Libri

“La vita senza fard”

LT-conde-fard.indddi Gabriele Ottaviani

Quanto a Denis, poiché tutti concordavano nel giudicarlo moscio, una «bambinetta», decisi di farne un «vero maschio» e lo iscrissi ai «Figli della Rivoluzione». Il fine settimana, andava a fare il bagno in piscina, giocava a calcio o faceva interminabili camminate in campagna. Io mi rendevo perfettamente conto di quanto odiasse quel genere di attività, però tenevo duro. Non mi aspettavo, però, che il peggio dovesse ancora arrivare. Un giorno, non ancora ripresosi dalle attenzioni che gli infliggeva sua nonna, mi chiese all’improvviso: «Ma sono davvero il fratello delle bambine?» «Perché me lo chiedi?» feci io, presa in contropiede. «È che sono tanto chiaro e loro invece sono nere.» Sapevo perfettamente che un giorno avremmo avuto quel genere di conversazione.

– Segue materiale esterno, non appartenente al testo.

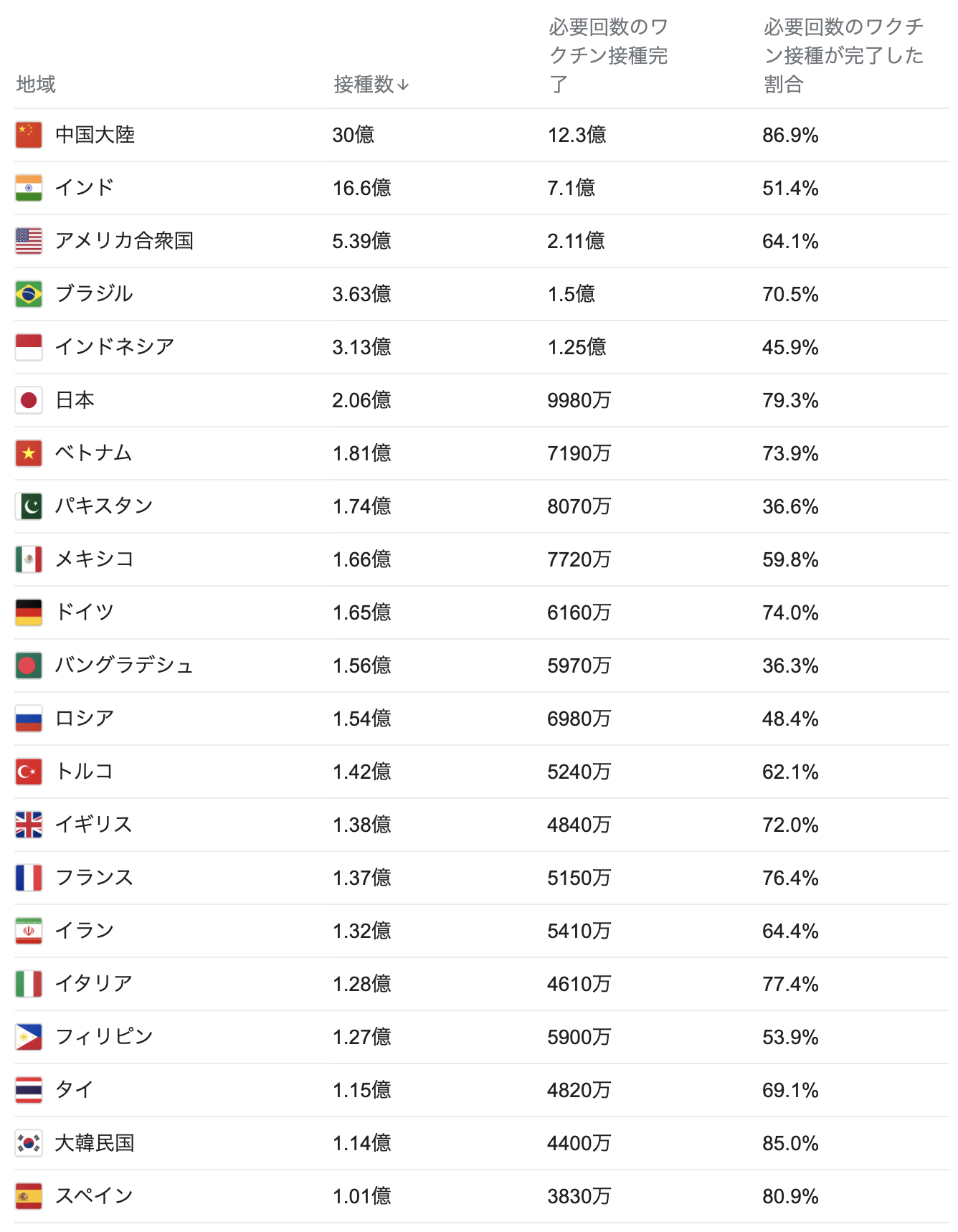Click the 地域 column header
Screen dimensions: 958x1232
[x=36, y=85]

Ma non me l’aspettavo così presto! Aveva appena sei anni. Non trovai di meglio che confessargli la verità, visto che un’eccessiva quantità di bugie e di non detti appestavano già l’atmosfera intorno a noi. «È che non avete lo stesso padre!» balbettai. Sgranò i begli occhi marroni che subito si riempirono di lacrime: «Vuoi dire che non sono fi glio di papà?» Su questo punto, la Guinea non andava molto per il sottile. A scuola, a mensa, ai «Figli della Rivoluzione», ovunque, insomma, era conosciuto come «Denis Condé». «No!» gli spiegai, consapevole della mia crudeltà, ma incapace di tornare sui miei passi. «Tuo padre è un haitiano.» «Un haitiano!» gridò sconvolto, come se gli avessi risposto: «Un marziano!» Da quel momento in poi i rapporti tra me e mio figlio cominciarono a complicarsi, a degradarsi e lui, così affettuoso e sensibile, iniziò a poco a poco a trasformarsi in un essere asociale…

La vita senza fard, Maryse Condé, La Tartaruga. Traduzione di Anna D’Elia. Nell’anno del signore duemiladiciotto le è stato conferito il cosiddetto Nobel alternativo per la letteratura, ossia il New Academy Prize, per il quale, nel novero dei candidati nominati dai bibliotecari della Svezia, paese che l’anno scorso, a causa di uno scandalo, sulla scia, sempre, in verità, purtroppo più raffazzonata e confusa del #metoo, e di tutto ciò che vi è connesso, non ha assegnato, riservandosi di fare un doppio nome quest’anno, quello che è il riconoscimento al genio per antonomasia, ha battagliato in finale nientedimeno che con Neil Gaiman, Kim Thúy e Haruki Murakami: con ogni evidenza basterebbe questo, oltre al resto della sua produzione letteraria, ancora troppo ignota, perlomeno alle nostre latitudini, per sottolineare quanto sia stentorea la portata significativa della voce di Maryse Condé, guadalupense che ha cercato in Africa le proprie origini e vive ora fra gli USA e la Francia dopo aver a lungo insegnato alla Columbia. La vita senza fard è la sua autobiografia, genere quanto mai infido perché, anche se non si capisce per quale motivo si dovrebbe mentire dal momento in cui si decide di scrivere un libro sulla propria storia, testi di tal genia, come dice l’autrice stessa, finiscono troppo spesso col trasformarsi in opere di fantasia. L’essere umano sembra nutrire un tale desiderio di raffigurarsi una esistenza diversa da quella realmente vissuta, che finisce per abbellirla spesso suo malgrado. La vita senza fard va dunque considerato un tentativo di dire le cose come stanno, rifiutando i miti e le facili e lusinghieri idealizzazioni. Di tutti i miei libri, credo sia forse il più universale. Ha ragione: è infatti maestoso, potente e pieno d’empatia: imprescindibile.